JuliaReinforcementLearning / ReinforcementLearningTrajectories.jl

A generalized experience replay buffer for reinforcement learning
MIT License
8 stars 8 forks source link

Action and state go out of sync in CircularArraySARTSATraces #71

Closed dharux closed 5 months ago

dharux commented 5 months ago

When more traces are pushed into a CircularArraySARTSATraces than its capacity, then the state and action in the traces are no longer matching. This can be seen with the following example. The usage follows that of the agent in ReinforcementLearningCore

using ReinforcementLearningTrajectories

eb = EpisodesBuffer(
        CircularArraySARTSATraces(;
        capacity=3)
    )
push!(eb, (state = 1,))
for i = 1:3
    push!(eb, (state = i+1, action =i, reward = i, terminal = false))
end

Checking the traces:

julia> for t in eb
           println(t)
       end
(state = 1, next_state = 2, action = 1, next_action = 2, reward = 1.0f0, terminal = false)
(state = 2, next_state = 3, action = 2, next_action = 3, reward = 2.0f0, terminal = false)

So far it is correct, state i has action i with it.
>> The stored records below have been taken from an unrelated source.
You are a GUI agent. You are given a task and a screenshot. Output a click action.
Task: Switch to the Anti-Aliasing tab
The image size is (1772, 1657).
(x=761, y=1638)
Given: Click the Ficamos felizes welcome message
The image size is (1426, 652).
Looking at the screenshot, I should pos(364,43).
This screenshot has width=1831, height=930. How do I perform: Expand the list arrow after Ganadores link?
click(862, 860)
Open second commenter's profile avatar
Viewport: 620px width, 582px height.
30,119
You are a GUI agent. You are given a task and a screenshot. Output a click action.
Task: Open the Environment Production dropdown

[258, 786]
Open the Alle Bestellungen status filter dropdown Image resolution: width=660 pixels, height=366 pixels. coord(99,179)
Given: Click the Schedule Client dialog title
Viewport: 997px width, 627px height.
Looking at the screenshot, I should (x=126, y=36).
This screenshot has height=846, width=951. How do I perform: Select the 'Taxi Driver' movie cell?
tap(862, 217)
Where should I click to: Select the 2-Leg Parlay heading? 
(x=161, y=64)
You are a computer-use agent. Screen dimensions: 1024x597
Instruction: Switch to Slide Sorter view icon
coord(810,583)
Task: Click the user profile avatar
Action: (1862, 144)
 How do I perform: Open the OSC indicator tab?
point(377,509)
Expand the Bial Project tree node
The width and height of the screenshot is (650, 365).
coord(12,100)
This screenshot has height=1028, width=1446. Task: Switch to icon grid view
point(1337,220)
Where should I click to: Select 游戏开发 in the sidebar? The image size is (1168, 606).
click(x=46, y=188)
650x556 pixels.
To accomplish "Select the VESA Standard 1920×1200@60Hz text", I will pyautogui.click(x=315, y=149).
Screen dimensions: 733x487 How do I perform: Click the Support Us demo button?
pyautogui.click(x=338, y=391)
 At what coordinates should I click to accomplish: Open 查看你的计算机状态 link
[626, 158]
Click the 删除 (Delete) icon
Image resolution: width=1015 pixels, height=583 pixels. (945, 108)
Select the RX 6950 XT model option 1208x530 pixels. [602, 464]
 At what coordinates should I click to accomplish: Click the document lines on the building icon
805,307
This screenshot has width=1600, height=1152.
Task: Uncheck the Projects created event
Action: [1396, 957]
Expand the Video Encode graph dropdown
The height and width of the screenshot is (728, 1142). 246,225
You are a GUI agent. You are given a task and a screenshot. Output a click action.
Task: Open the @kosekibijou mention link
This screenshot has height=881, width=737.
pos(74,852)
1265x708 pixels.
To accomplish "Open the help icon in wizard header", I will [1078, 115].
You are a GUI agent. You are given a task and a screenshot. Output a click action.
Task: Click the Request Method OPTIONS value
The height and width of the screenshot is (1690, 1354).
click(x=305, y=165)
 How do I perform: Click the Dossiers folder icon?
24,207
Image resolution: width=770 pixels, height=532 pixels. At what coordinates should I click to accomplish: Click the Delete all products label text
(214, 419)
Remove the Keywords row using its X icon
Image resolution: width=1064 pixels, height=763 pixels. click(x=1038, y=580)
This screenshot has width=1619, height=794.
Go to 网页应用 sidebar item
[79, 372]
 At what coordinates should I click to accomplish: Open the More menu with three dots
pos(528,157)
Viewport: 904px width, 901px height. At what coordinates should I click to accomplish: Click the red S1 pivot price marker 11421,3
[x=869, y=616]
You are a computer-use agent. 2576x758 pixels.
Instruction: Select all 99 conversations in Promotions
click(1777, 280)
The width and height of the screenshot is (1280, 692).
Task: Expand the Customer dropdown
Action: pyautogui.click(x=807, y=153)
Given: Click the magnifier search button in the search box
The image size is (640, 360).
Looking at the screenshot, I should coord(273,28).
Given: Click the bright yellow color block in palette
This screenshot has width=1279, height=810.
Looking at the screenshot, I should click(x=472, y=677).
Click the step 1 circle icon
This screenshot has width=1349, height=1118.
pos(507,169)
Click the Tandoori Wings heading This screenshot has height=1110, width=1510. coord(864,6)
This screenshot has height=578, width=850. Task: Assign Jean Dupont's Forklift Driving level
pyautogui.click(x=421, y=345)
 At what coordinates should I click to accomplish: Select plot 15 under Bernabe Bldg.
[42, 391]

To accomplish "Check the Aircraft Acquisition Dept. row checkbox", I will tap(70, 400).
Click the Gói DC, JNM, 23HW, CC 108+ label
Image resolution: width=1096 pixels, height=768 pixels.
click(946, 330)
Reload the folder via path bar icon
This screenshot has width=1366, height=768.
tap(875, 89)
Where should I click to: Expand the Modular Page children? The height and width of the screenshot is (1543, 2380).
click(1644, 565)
If we push some more:

for i = 4:6
    push!(eb, (state = i+1, action =i, reward = i, terminal = false))
end
julia> for t in eb
           println(t)
       end
(state = 4, next_state = 5, action = 3, next_action = 4, reward = 4.0f0, terminal = false)
(state = 5, next_state = 6, action = 4, next_action = 5, reward = 5.0f0, terminal = false)
(state = 6, next_state = 7, action = 5, next_action = 6, reward = 6.0f0, terminal = false)

The state i is now with action i-1, which is incorrect. It is however corrected when after the episode, a PartialNamedTuple with just an action is pushed. However, the traces will be wrong during the episode, and any algorithm that updates during an episode (in the PostActStage) will not function correctly.